Text section |
▼

- Countries: Canada
- Champions: The Rock
- Runners-up: Prairie Wolf Pack
- Matches played: 7
- Tries scored: 37 (average 5.3 per match)
- Top point scorer: Dean Blanks (32)
- Top try scorer: Geoff Warden (3)

= 2010 Canadian Rugby Championship =

2nd season of the Canadian Rugby Championship

The 2010 CRC Season was the second season of the Canadian Rugby Championship. This was the first year when instead of the CRC Champion advancing to the Americas Rugby Championship, a Canada Selects team was chosen from players participating in the tournament to go on and represent Canada at the international tournament. This was also the first season that included a post-season to decide the winner of the MacTier Cup.

▲

Prompt | Continue the text on the 2010 Canadian Rugby Championship season, picking up after its last sentence. The listing that comes next is separate material, unrelated to the rugby text.

Recorded data |

▼

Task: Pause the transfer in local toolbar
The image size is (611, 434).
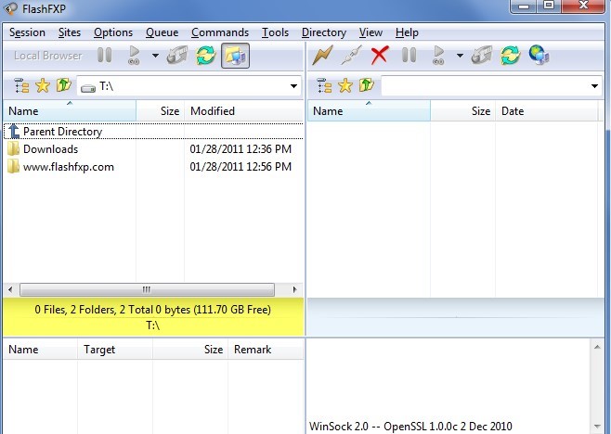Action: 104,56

▲

The result |
The 2010 Canadian Rugby Championship champions were The Rock, who defeated the Prairie Wolf Pack 19–8, in the nationally televised final.

== Pre-season ==
There was no formal pre-season that the league put in place, so several teams played exhibition games against touring sides in order to prepare themselves for the season.

=== Scores ===

| Date | Home | Score | Away |
|---|---|---|---|
| May 15, 2010 | Ontario Blues | 36-24 | UK Police |
| June 4, 2010 | The Rock | 6-20 | England Counties |
| June 8, 2010 | Ontario Blues | 26-32 | England Counties |
| July 10, 2010 | Ontario Blues | 69-11 | Midwest USA |

==Regular season==
=== Structure ===
The round-robin structure with four teams participating in a round-robin format, each team playing against each other team once stayed the same from the previous season, again with no divisions or conferences. There were six games in total.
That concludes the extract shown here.